Dans cette lutte visant à convaincre les différents acteurs en présence, les ONG ont principalement recours à 3 grands types d'arguments. Elles présentent naturellement des éléments portant directement sur le bien-être animal comme en témoigne le visuel de la campagne de Paris Animaux Zoopolis sur les sentiments chez les animaux dits liminaires. Mais les associations de défense des animaux ont aussi recours à des arguments plutôt indirects sur les conséquences liées à l'exploitation animale, qu'elles soient environnementales ou sanitaires. On peut voir ici un visuel de L214 sur l'impact de l'élevage sur la déforestation ou encore une infographie de CIWF sur l'impact de la consommation de viande et de produits laitiers sur la santé. Pour construire leur discours, ces associations se fondent sur de multiples sources. Prenons le cas de L214. Sur son site Internet, l'association dénonce la sélection génétique des poulets utilisée dans les élevages en vue d'accélérer la croissance et donc la rentabilité des animaux. L'association renvoie à 2 rapports de la Commission européenne sur le sujet. Sur la question des abattoirs en France, l'association mentionne plusieurs rapports nationaux dont le rapport de la commission d'enquête du député Falorni de 2016. Outre ces rapports institutionnels, l'association mobilise des résultats d'enquêtes de journalistes pour dénoncer les dérives de l'élevage comme en témoigne ce tweet sur un reportage sur les algues vertes en Bretagne. De manière générale, les associations de défense des animaux font souvent référence à des expertises et conclusions scientifiques. Par exemple, l'association OABA, spécialisée dans l'abattage, commande régulièrement des expertises scientifiques auprès de chercheurs français pour faire un bilan sur les souffrances induites par différentes méthodes d'abattage. On observe aussi que les associations se font le relai des dernières publications académiques, qu'il s'agisse d'éthologie, de sciences de l'environnement, de médecine ou encore d'autres disciplines. Vous avez ici le partage d'une publication sur Twitter de l'association Paris Animaux Zoopolis.

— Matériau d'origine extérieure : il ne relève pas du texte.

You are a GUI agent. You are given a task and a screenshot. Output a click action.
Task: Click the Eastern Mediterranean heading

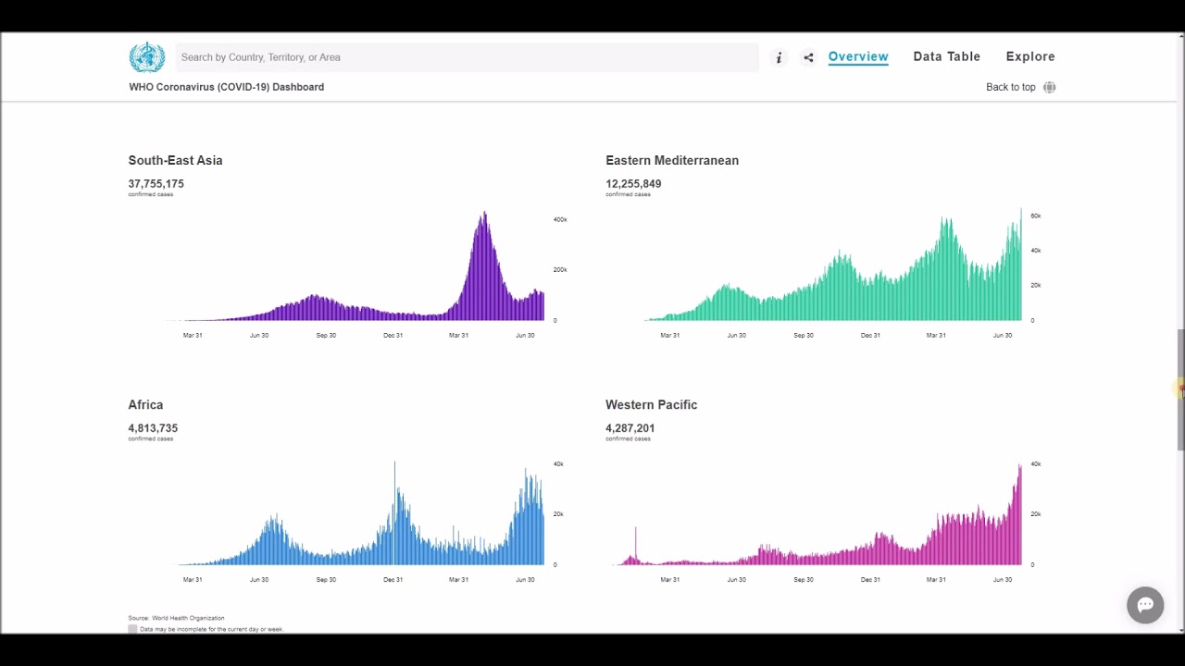[x=672, y=160]
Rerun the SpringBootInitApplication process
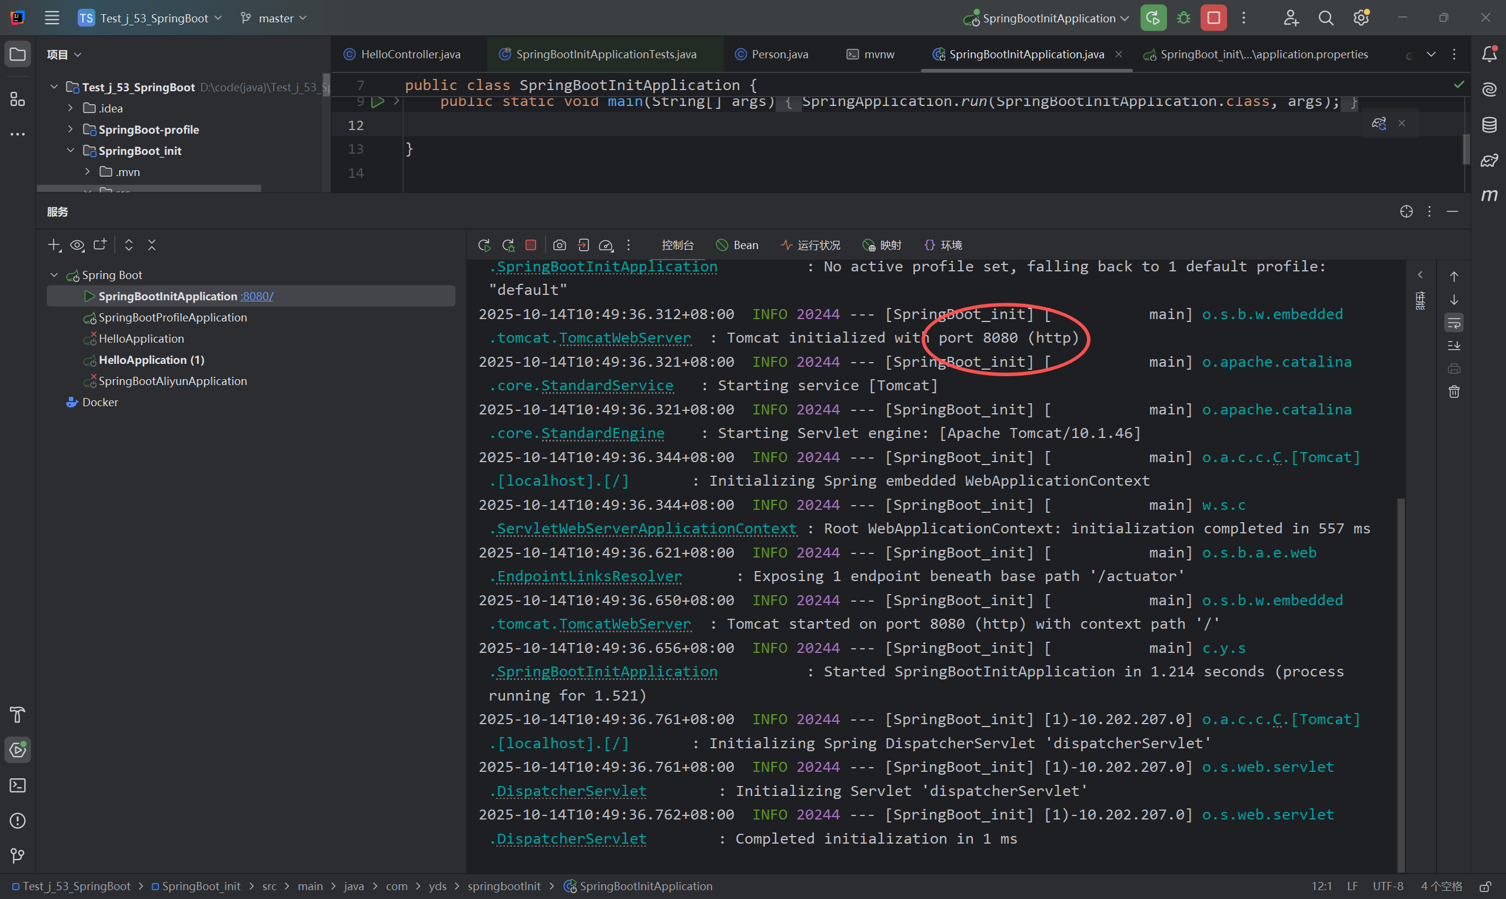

Pour conclure, on notera que les ONG de défense des animaux agissent dans un contexte social complexe qui les a conduites à diversifier leurs méthodes d'action. À défaut d'obtenir de réelles avancées auprès des responsables politiques, elles discutent avec les entreprises et utilisent l'opinion publique pour construire un rapport de force avec l'industrie et le gouvernement pour faire avancer la condition animale. Pour ce faire, elles mobilisent principalement 3 grands types d'arguments, bien-être animal, santé et environnement, et plusieurs sources institutionnelles, scientifiques mais aussi journalistiques.